Legal Case Summary
Granatino v Radmacher [2010] UKSC 42
Validity of anti-nuptial agreement providing neither party should benefit from the other’s property
Facts
A French investment banker married a very wealthy German national. Prior to the marriage, at the request of the wife’s family, an anti-nuptial agreement was signed by both parties. The agreement provided that each party forego any interest or benefit from the other’s property acquired either before or during the marriage. They had two children but divorced after nine years and the husband claimed ancillary relief against the wife’s assets.
Issues
The husband contended he should not be bound by the terms of the agreement because he was nowhere near as wealthy as the wife, and he had not sought independent legal advice. He argued anti-nuptial agreements are contrary to public policy under MacLeod v MacLeod [2010] 1 AC 298 because the financially weaker party is inevitably under pressure to sign, they exclude the jurisdiction of the court which is unfair, and if they are to be accorded validity, it should be a matter for parliament to legislate to provide for their validity. The wife argued there was no legislation prohibiting such agreements, and parties should be free to agree between themselves how their assets are to be held. The husband entered the agreement of his own free will and should be bound by its terms.
Decision / Outcome
The anti-nuptial agreement was valid. The rule that such agreements are contrary to public policy should no longer apply. A court could give effect to an agreement even if the result is different to that which the court would have ordered. If freely entered into, with all information available to both parties and in the absence of pressure, such agreements should be upheld, unless it would be unfair to do so.
Updated 19 March 2026
This case summary accurately reflects the decision in Granatino v Radmacher [2010] UKSC 42. The Supreme Court’s ruling remains the leading authority on the enforceability of prenuptial (and postnuptial) agreements in England and Wales.

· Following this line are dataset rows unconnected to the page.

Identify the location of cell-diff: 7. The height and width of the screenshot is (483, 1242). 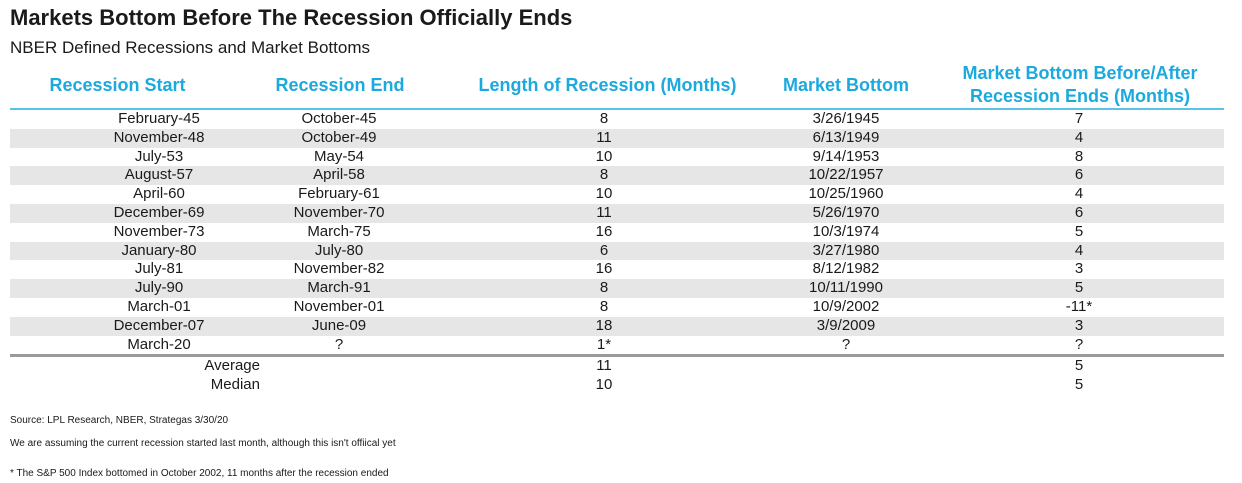
(1079, 118).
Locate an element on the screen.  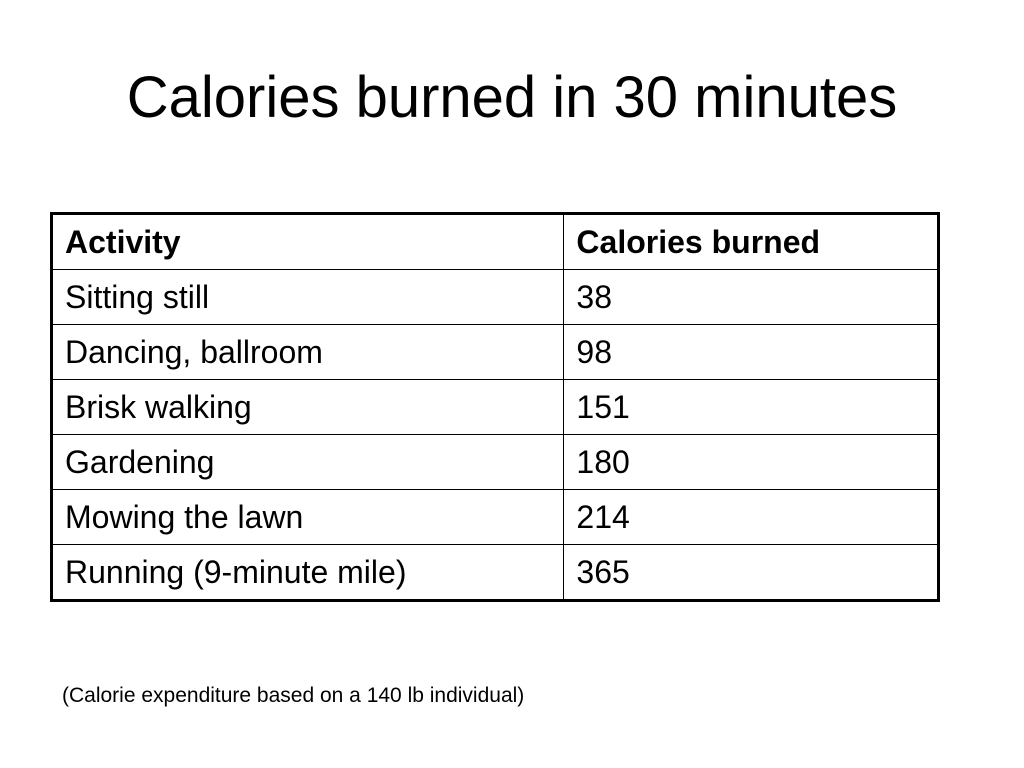
activity-cell: Sitting still is located at coordinates (308, 297).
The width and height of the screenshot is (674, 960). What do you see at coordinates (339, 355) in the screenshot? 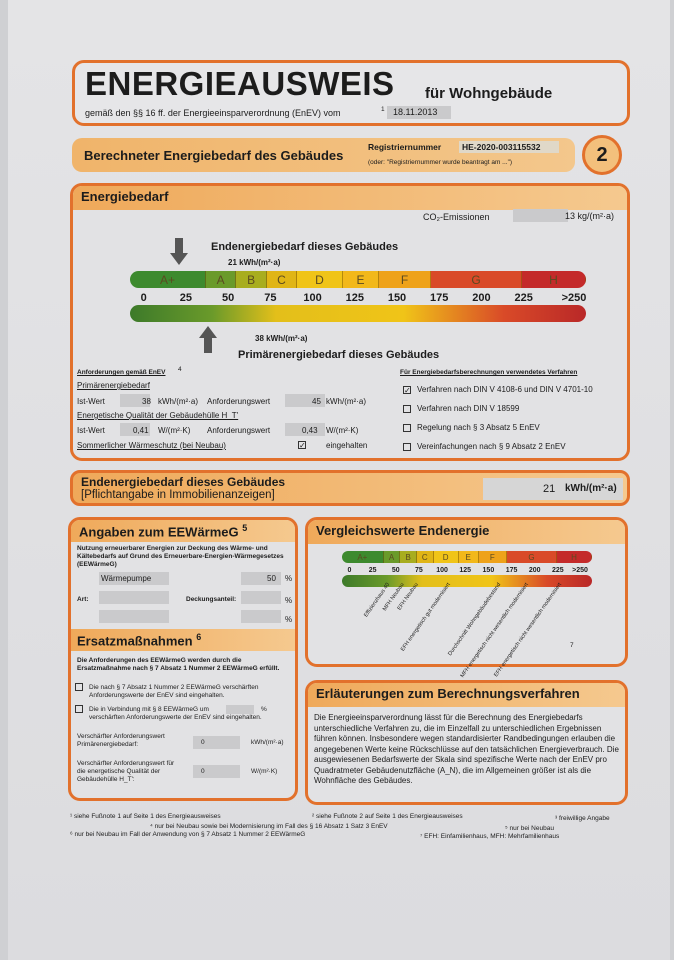
I see `prim-label: Primärenergiebedarf dieses Gebäudes` at bounding box center [339, 355].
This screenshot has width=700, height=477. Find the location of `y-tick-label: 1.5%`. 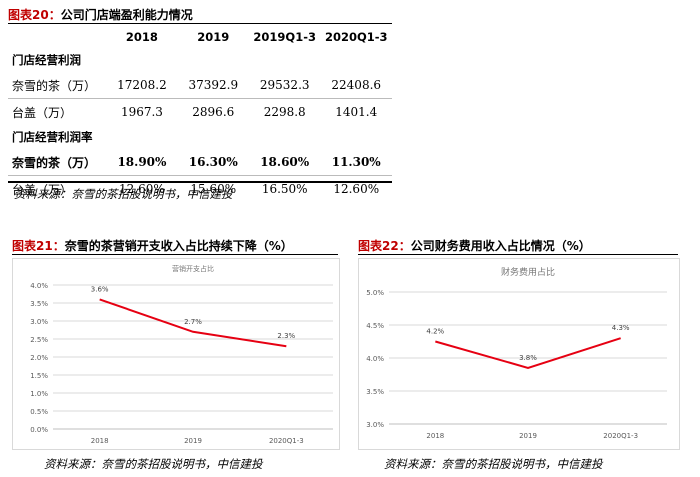

y-tick-label: 1.5% is located at coordinates (39, 376).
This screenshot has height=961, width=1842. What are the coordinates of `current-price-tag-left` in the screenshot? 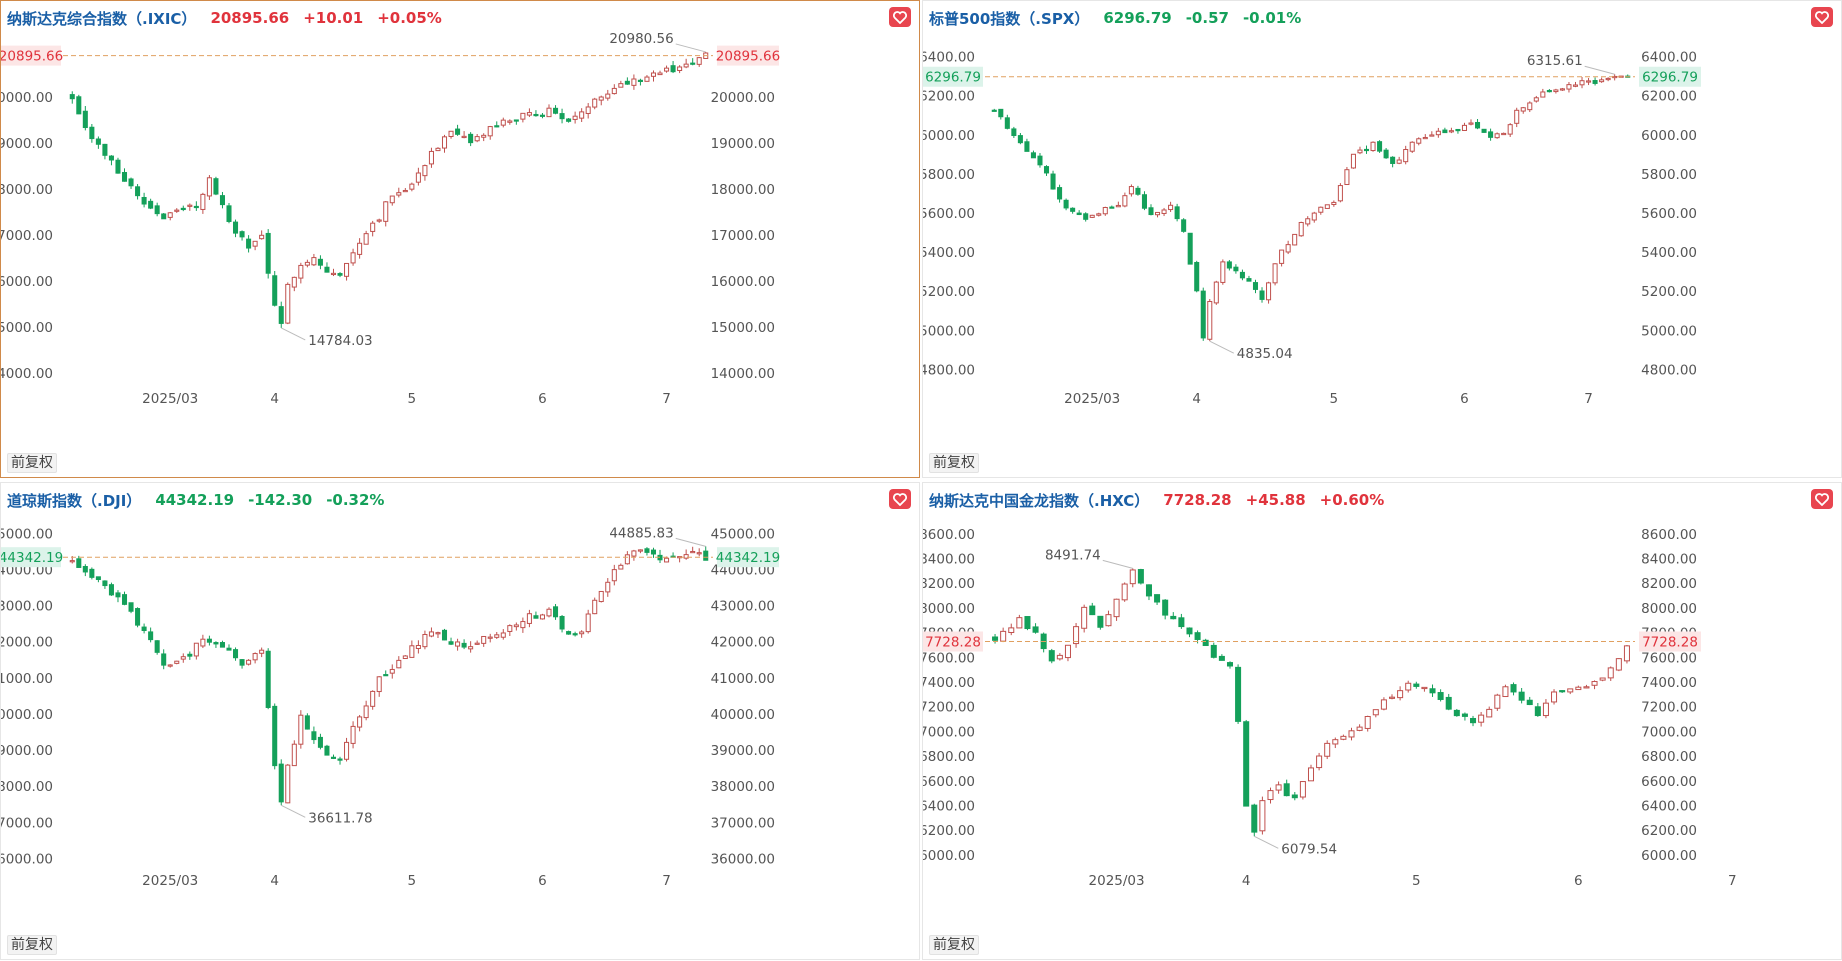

Readers should be aware of one significant development: the Law Commission examined this area in its 2014 report Matrimonial Property, Needs and Agreements (Law Com No 343), recommending that qualifying nuptial agreements be given statutory force as binding contracts, provided certain safeguards are met. However, as of 2025, no legislation implementing those recommendations has been enacted. The law therefore continues to rest on the Radmacher principles, meaning prenuptial agreements remain persuasive but not automatically binding, and courts retain discretion to depart from them where enforcement would be unfair — particularly where the needs of children or a financially vulnerable spouse are not met. Students and practitioners should note this ongoing gap between the Law Commission’s proposals and the current legal position.